7. The method for document image synthesis and automatic dataset generation based on the Doctags language according to claim 1, characterized in that, The process of associating and storing the synthesized document images with their corresponding Doctags information includes: dividing the image-tag pairs into training and testing sets according to a preset ratio, and encapsulating them into a dataset file in Parquet columnar storage format; wherein the Parquet columnar storage format is used to store the dataset in segments according to a preset number of samples.
8. A document image synthesis and automatic dataset generation system based on the Doctags language, used to implement the document image synthesis and automatic dataset generation method based on the Doctags language according to any one of claims 1-7, characterized in that, include: The preprocessing module is used to obtain the original document and parse the Doctags information of the document from the original document, wherein the Doctags information includes at least the semantic category of each element in the document and the physical bounding box coordinates of each element on the page; The reverse rendering module is used to generate a synthetic document image based on Doctags information through reverse rendering.

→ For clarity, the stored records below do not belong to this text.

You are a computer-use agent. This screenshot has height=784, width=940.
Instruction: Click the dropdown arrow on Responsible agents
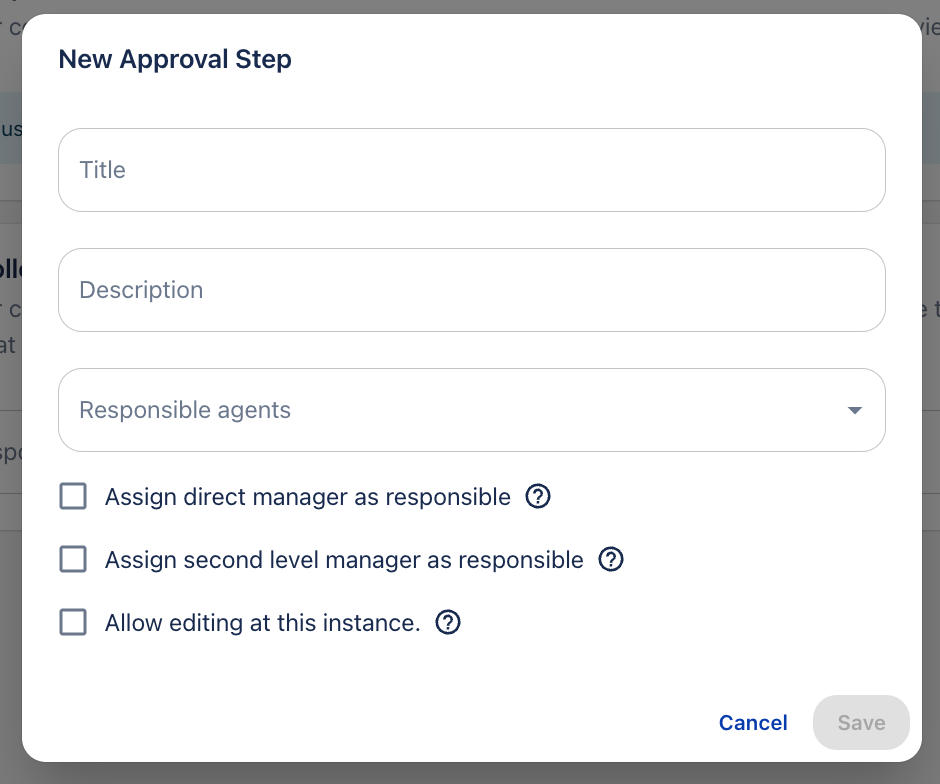click(x=854, y=410)
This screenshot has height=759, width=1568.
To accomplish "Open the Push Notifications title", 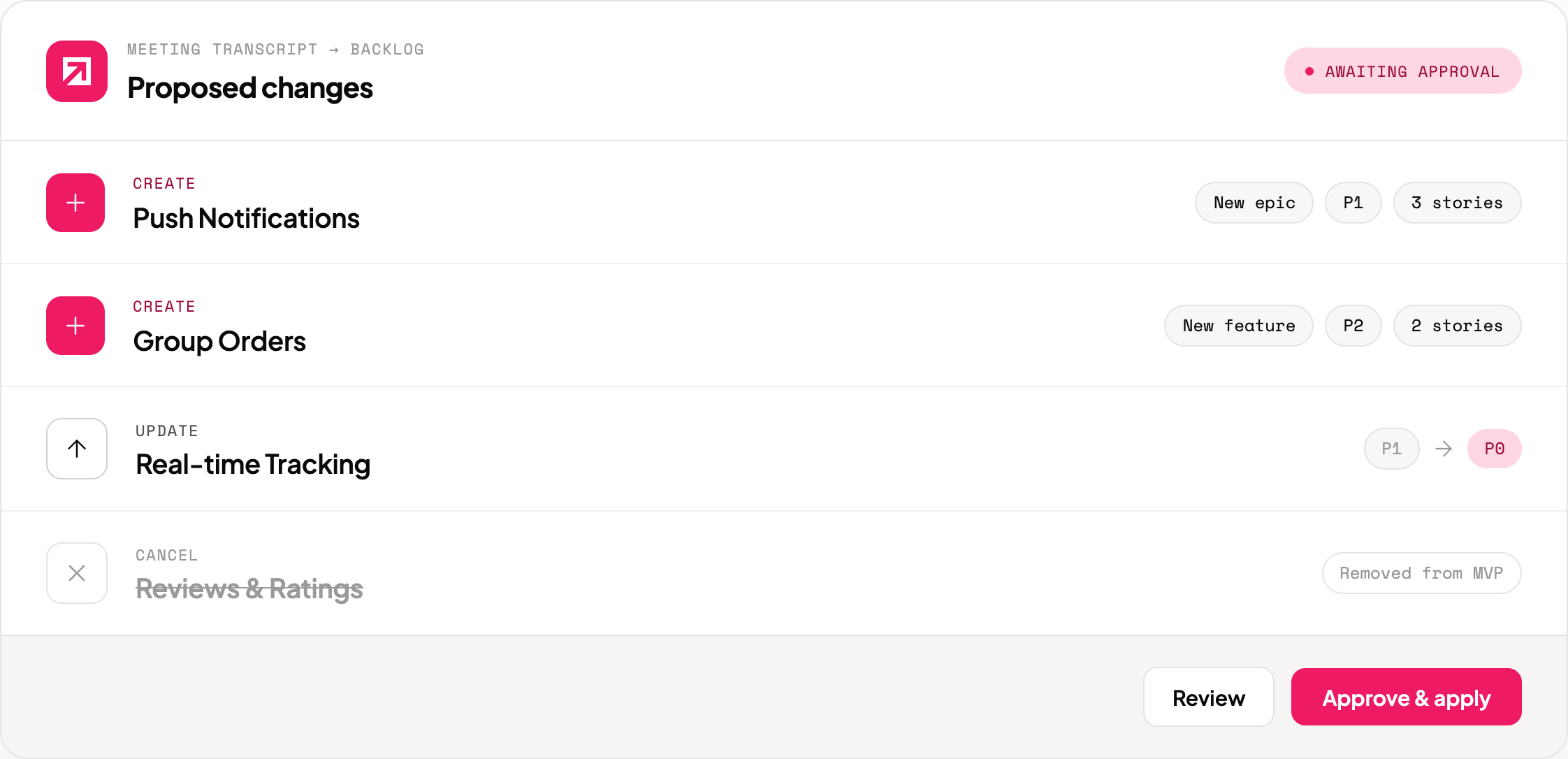I will [247, 218].
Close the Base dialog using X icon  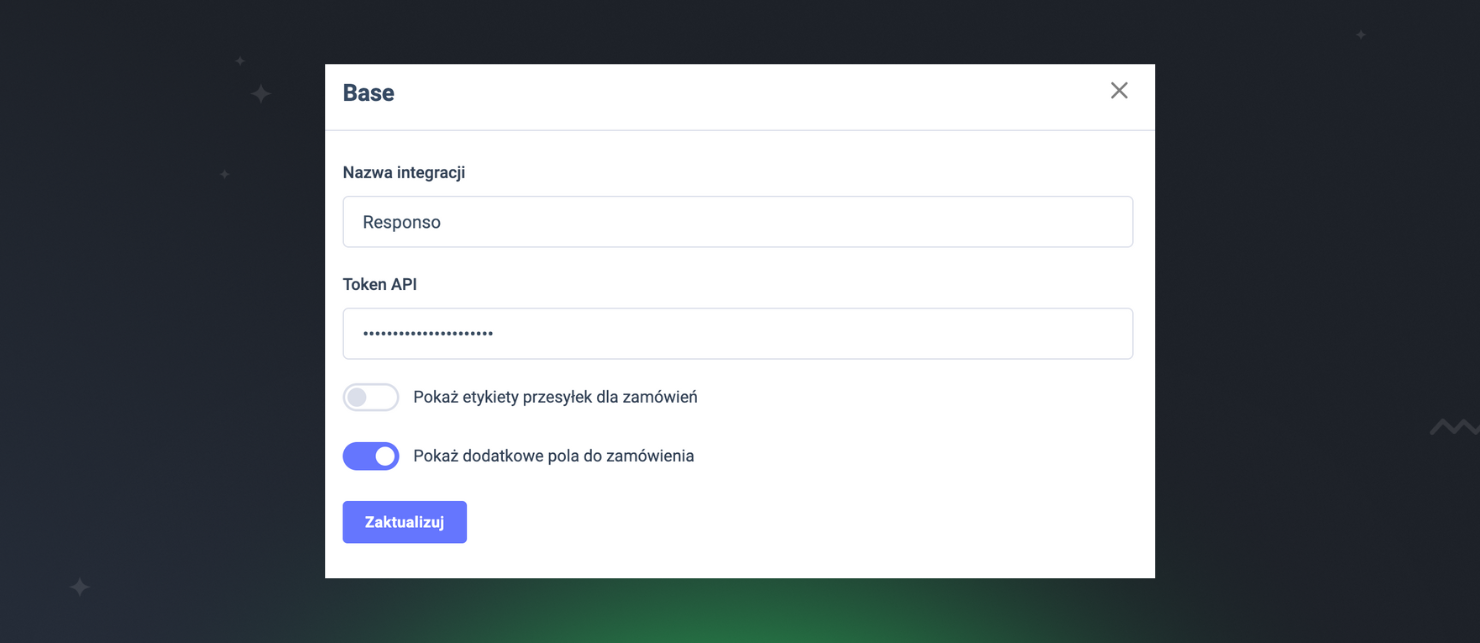point(1119,91)
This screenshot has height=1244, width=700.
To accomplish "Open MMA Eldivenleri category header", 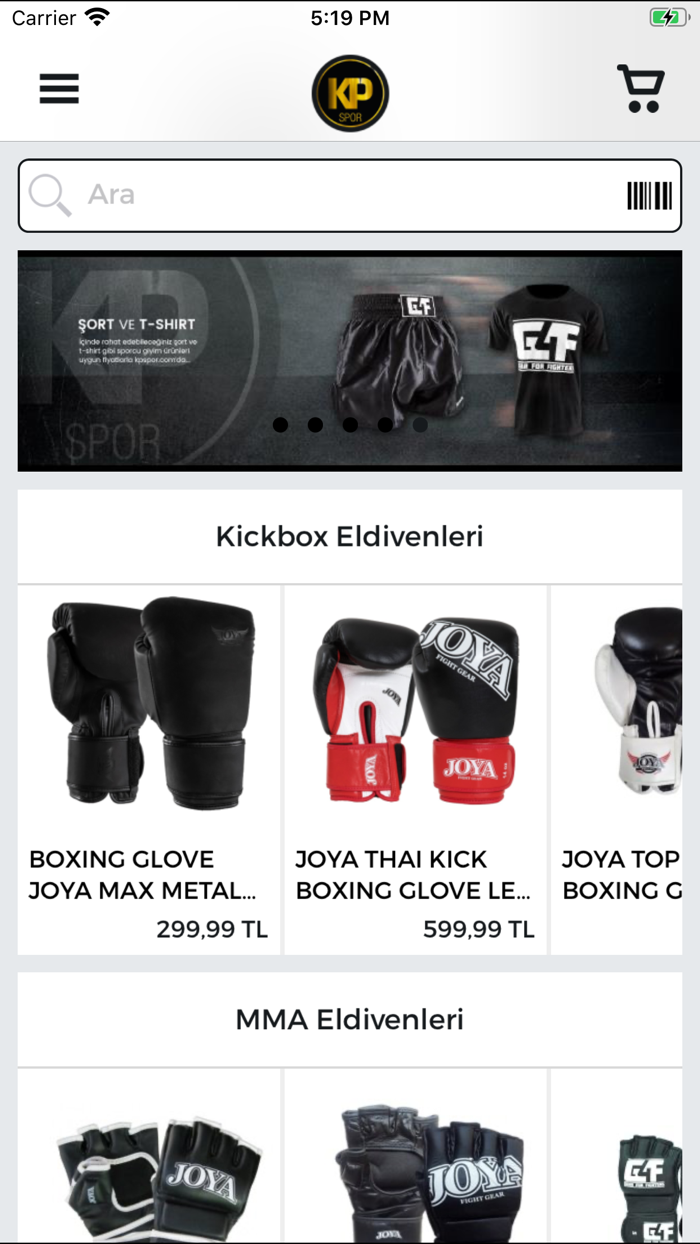I will (x=350, y=1019).
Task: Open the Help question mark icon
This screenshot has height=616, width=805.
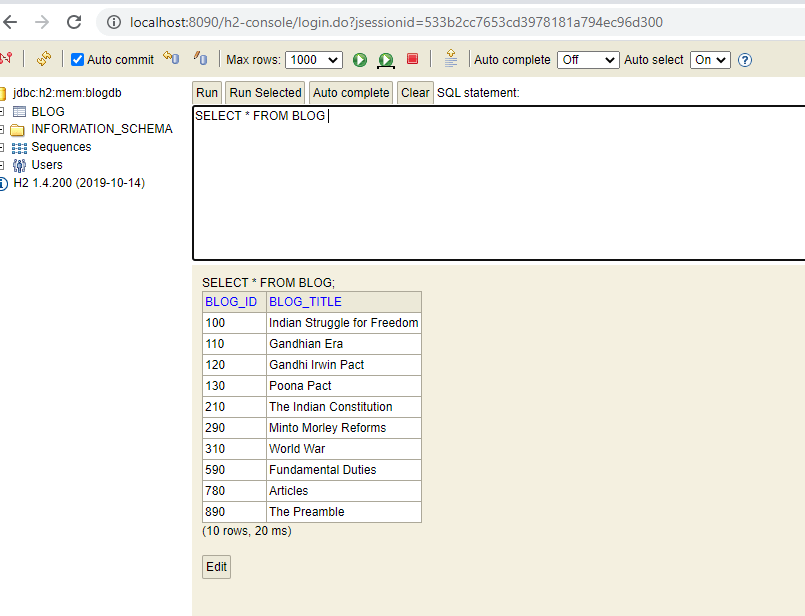Action: click(745, 60)
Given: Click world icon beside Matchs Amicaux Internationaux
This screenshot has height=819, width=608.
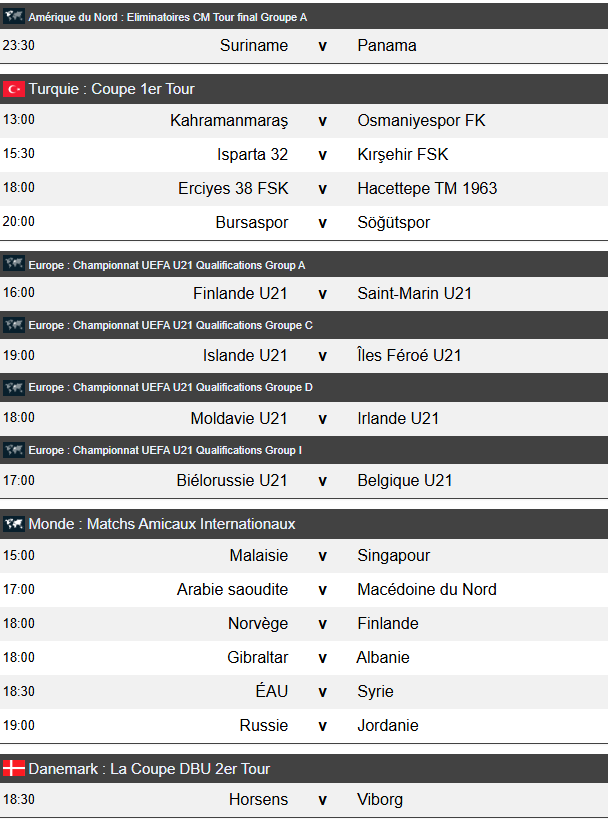Looking at the screenshot, I should [x=14, y=524].
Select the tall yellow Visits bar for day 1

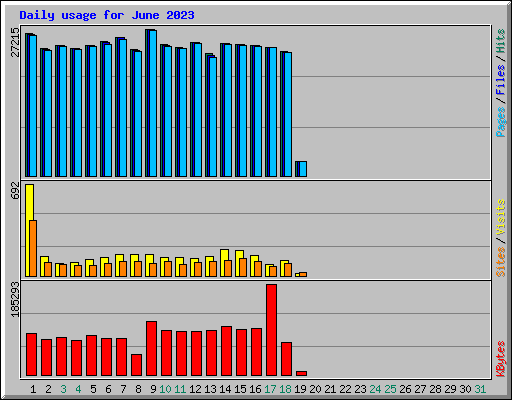point(29,230)
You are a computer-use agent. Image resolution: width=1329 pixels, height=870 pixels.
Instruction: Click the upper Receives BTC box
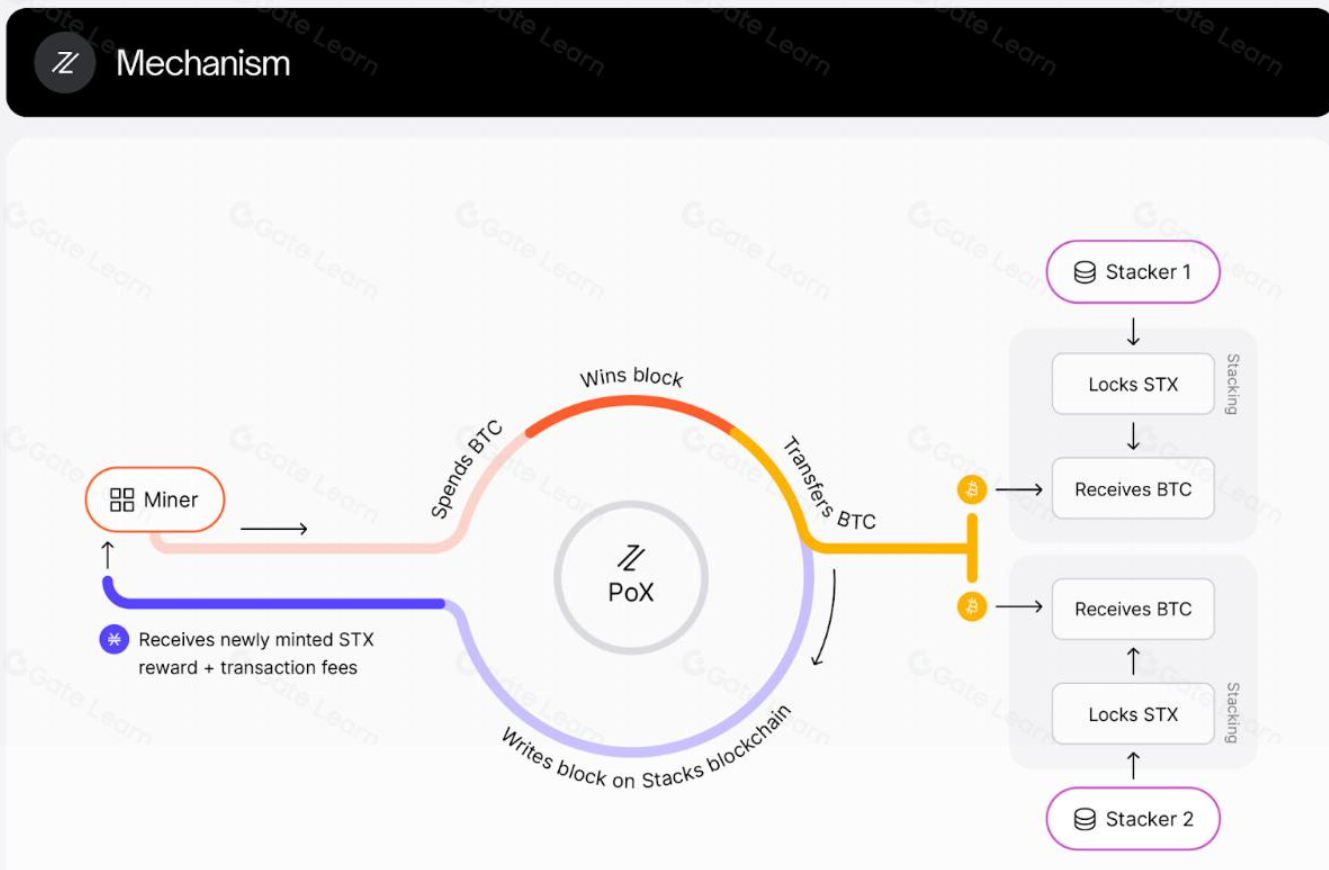pos(1133,489)
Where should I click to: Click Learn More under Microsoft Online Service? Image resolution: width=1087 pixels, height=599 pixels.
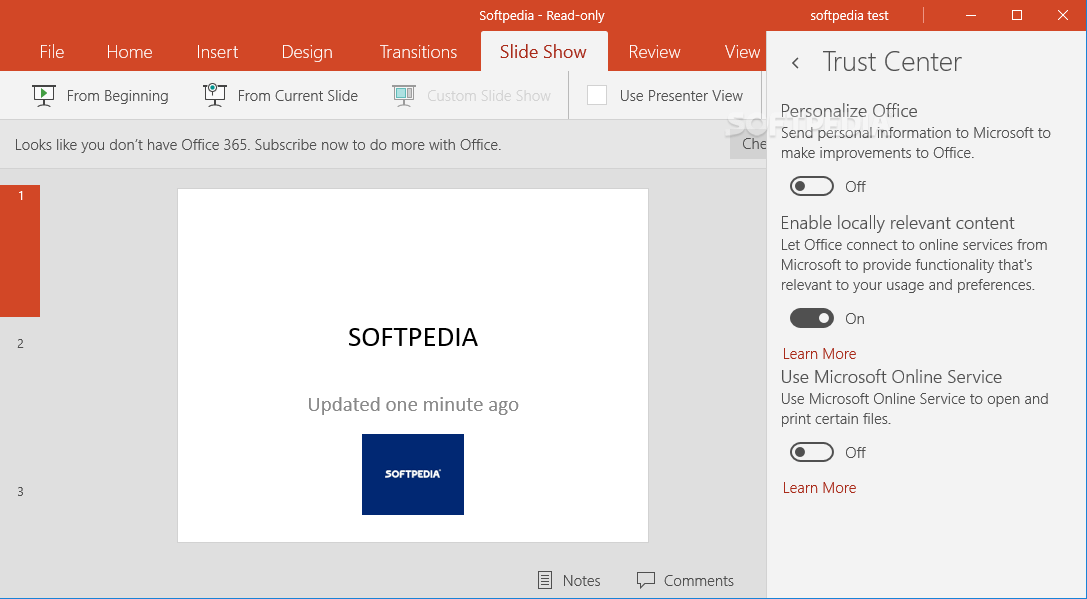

The reverse rendering is to take Doctags information as input, draw visual elements on the canvas that are aligned with the Doctags information according to the semantic category and physical bounding box coordinates, so as to obtain a synthetic document image. During the rendering process, each tag node in Doctags is traversed. For text-type tags, the text content and physical bounding box coordinates are parsed. The font size that can make the text content fill the specified bounding box to the maximum extent is determined by adaptive font size calculation, and the text is rendered within the specified bounding box using the determined font size. For non-text tags such as images or formulas, the corresponding pixel area is cropped from the pre-acquired original document image according to its physical bounding box coordinates, and the cropped pixel area is pasted to the corresponding coordinate position in the canvas. The dataset generation module is used to associate and store the synthesized document images with the corresponding Doctags information to form image-tag pairs in order to construct the dataset.
9. A computer system comprising a memory, a processor, and a computer program stored in the memory and executable on the processor, characterized in that, When the computer program is executed by the processor, it implements the steps of the document image synthesis and automatic dataset generation method based on the Doctags language according to any one of claims 1-7.